Download all files in a path on Jupyter notebook server
As a user in a class that runs Jupyter notebooks for assignments, I have access to the assignments via the web interface. I assume the assignments are stored somewhere in my personal space on the server, and so I should be able to download them. How can I download all files that are in my personal user space? (e.g., wget
)
Here's the path structure:
https://urltoserver/user/username
There are several directories: assignments, data, etc.
https://urltoserver/user/username/assignments
https://urltoserver/user/username/data
...
I want to download all the folders (recursively). Just enough that I can launch whatever I see online locally. If there are some forbidden folders, then ok, skip those and download the rest.

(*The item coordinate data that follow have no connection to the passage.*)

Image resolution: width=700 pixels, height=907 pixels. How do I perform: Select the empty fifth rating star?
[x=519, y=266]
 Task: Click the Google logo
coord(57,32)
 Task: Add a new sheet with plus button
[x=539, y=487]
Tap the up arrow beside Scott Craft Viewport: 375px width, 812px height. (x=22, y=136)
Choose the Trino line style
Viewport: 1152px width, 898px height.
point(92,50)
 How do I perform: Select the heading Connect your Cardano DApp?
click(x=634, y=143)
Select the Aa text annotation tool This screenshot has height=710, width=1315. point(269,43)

Please specify the command exactly as I couldn't figure it out myself (I tried wget
)
Solution 1:
Try running this as separate cell in one of your notebooks:
!tar chvfz notebook.tar.gz *
If you want to cover more folders up the tree, write ../
before the *
for every step up the directory. The file notebook.tar.gz will be saved in the same folder as your notebook.
Solution 2:
I am taking Prof. Andrew Ng's Deeplearning.ai program via Coursera. The curriculum uses Jupyter Notebooks online. Along with the notebooks are folders with large files. Here's what I used to successfully download all assignments with the associated files and folders to my local Windows 10 PC.
Start with the following line of code as suggested in the post by Serzan Akhmetov above:
!tar cvfz allfiles.tar.gz *
This produces a tarball which, if small enough, can be downloaded from the Jupyter notebook itself and unzipped using 7-Zip. However, this course has individual files of size 100's of MB and folders with 100's of sample images. The resulting tarball is too large to download via browser.
So add one more line of code to split files into manageable chunk sizes as follows:
!split -b 50m allfiles.tar.gz allfiles.tar.gz.part.
This will split the archive into multiple parts each of size 50 Mb (or your preferred size setting). Each part will have an extension like allfiles.tar.gz.part.xx
. Download each part as before.
The final task is to untar the multi-part archive. This is very simple with 7-Zip. Just select the first file in the series for extraction with 7-Zip. This is the file named allfiles.tar.gz.part.aa
for the example used. It will pull all the necessary parts together as long as they are in the same folder.
Hope this helps add to Serzan's excellent answer above.
Solution 3:
You can create a new terminal from the "New" menu and call the command described on https://stackoverflow.com/a/47355754/8554972:
tar cvfz notebook.tar.gz *
The file notebook.tar.gz will be saved in the same folder as your notebook.
Solution 4:
The easiest way is to archive all content using tar, but there is also an API for files downloading.
GET /files/_FILE_PATH_
To get all files in folder you can use:
GET /api/contents/work
Example:
curl https://server/api/contents?token=your_token
curl https://server/files/path/to/file.txt?token=your_token --output some.file
Source: Jupyter Docs
Solution 5:
Try first to get the directory by:
import os
os.getcwd()
And then use snipped from How to create a zip archive of a directory. You can download complete directory by zipping it. Good luck!